Fair Enough: Searching for Sufficient Measures of Fairness

Testing machine learning software for ethical bias has become a pressing current concern. In response, recent research has proposed a plethora of new fairness metrics, for example, the dozens of fairness metrics in the IBM AIF360 toolkit. This raises the question: How can any fairness tool satisfy such a diverse range of goals? While we cannot completely simplify the task of fairness testing, we can certainly reduce the problem. This paper shows that many of those fairness metrics effectively measure the same thing. Based on experiments using seven real-world datasets, we find that (a) 26 classification metrics can be clustered into seven groups, and (b) four dataset metrics can be clustered into three groups. Further, each reduced set may actually predict different things. Hence, it is no longer necessary (or even possible) to satisfy all fairness metrics. In summary, to simplify the fairness testing problem, we recommend the following steps: (1)~determine what type of fairness is desirable (and we offer a handful of such types); then (2) lookup those types in our clusters; then (3) just test for one item per cluster.

preprint2022arXiv

Fair-SSL: Building fair ML Software with less data

Ethical bias in machine learning models has become a matter of concern in the software engineering community. Most of the prior software engineering works concentrated on finding ethical bias in models rather than fixing it. After finding bias, the next step is mitigation. Prior researchers mainly tried to use supervised approaches to achieve fairness. However, in the real world, getting data with trustworthy ground truth is challenging and also ground truth can contain human bias. Semi-supervised learning is a machine learning technique where, incrementally, labeled data is used to generate pseudo-labels for the rest of the data (and then all that data is used for model training). In this work, we apply four popular semi-supervised techniques as pseudo-labelers to create fair classification models. Our framework, Fair-SSL, takes a very small amount (10%) of labeled data as input and generates pseudo-labels for the unlabeled data. We then synthetically generate new data points to balance the training data based on class and protected attribute as proposed by Chakraborty et al. in FSE 2021. Finally, the classification model is trained on the balanced pseudo-labeled data and validated on test data. After experimenting on ten datasets and three learners, we find that Fair-SSL achieves similar performance as three state-of-the-art bias mitigation algorithms. That said, the clear advantage of Fair-SSL is that it requires only 10% of the labeled training data. To the best of our knowledge, this is the first SE work where semi-supervised techniques are used to fight against ethical bias in SE ML models.

preprint2020arXiv

Making Fair ML Software using Trustworthy Explanation

Machine learning software is being used in many applications (finance, hiring, admissions, criminal justice) having a huge social impact.
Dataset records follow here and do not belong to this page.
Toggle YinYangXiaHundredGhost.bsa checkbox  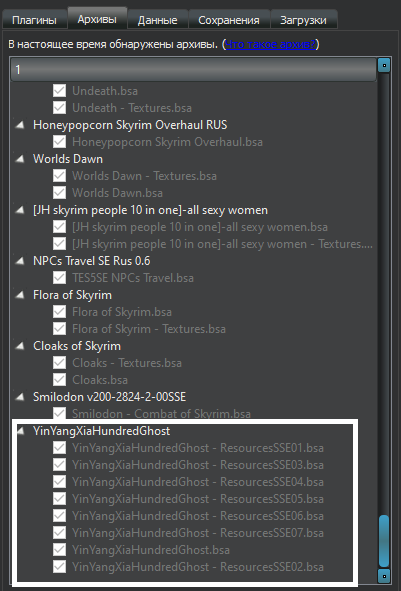pyautogui.click(x=59, y=550)
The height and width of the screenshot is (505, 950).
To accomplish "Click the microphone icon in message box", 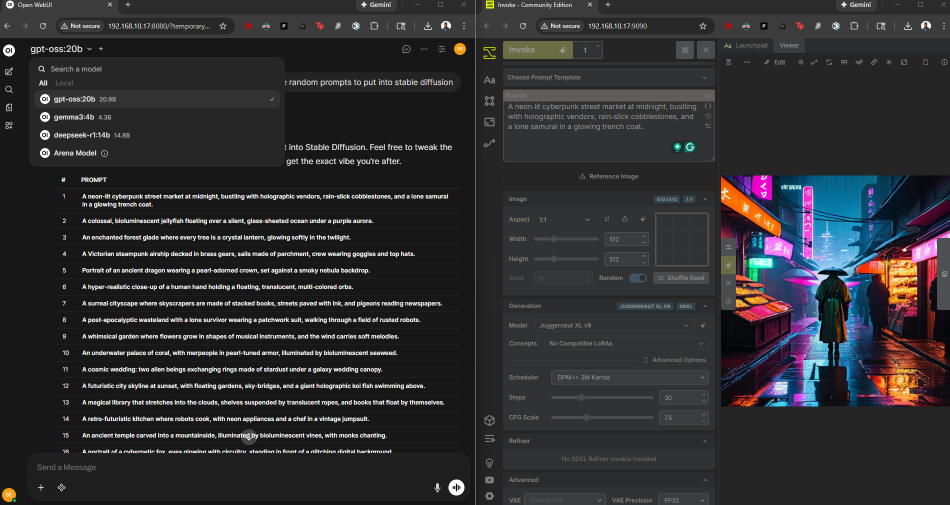I will [x=437, y=487].
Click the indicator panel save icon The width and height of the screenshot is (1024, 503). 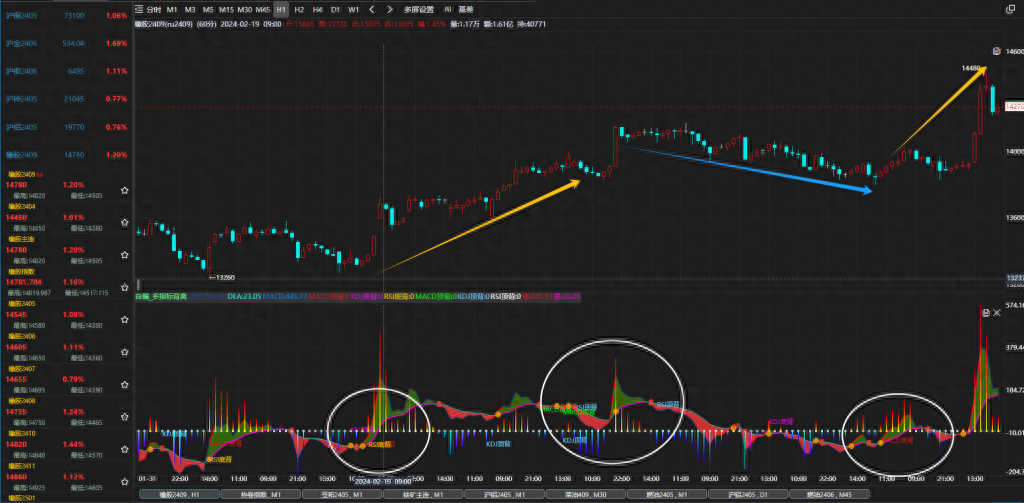point(986,313)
But sometimes the behavior of this software is biased and it shows discrimination based on some sensitive attributes such as sex, race, etc. Prior works concentrated on finding and mitigating bias in ML models. A recent trend is using instance-based model-agnostic explanation methods such as LIME to find out bias in the model prediction. Our work concentrates on finding shortcomings of current bias measures and explanation methods. We show how our proposed method based on K nearest neighbors can overcome those shortcomings and find the underlying bias of black-box models. Our results are more trustworthy and helpful for the practitioners. Finally, We describe our future framework combining explanation and planning to build fair software.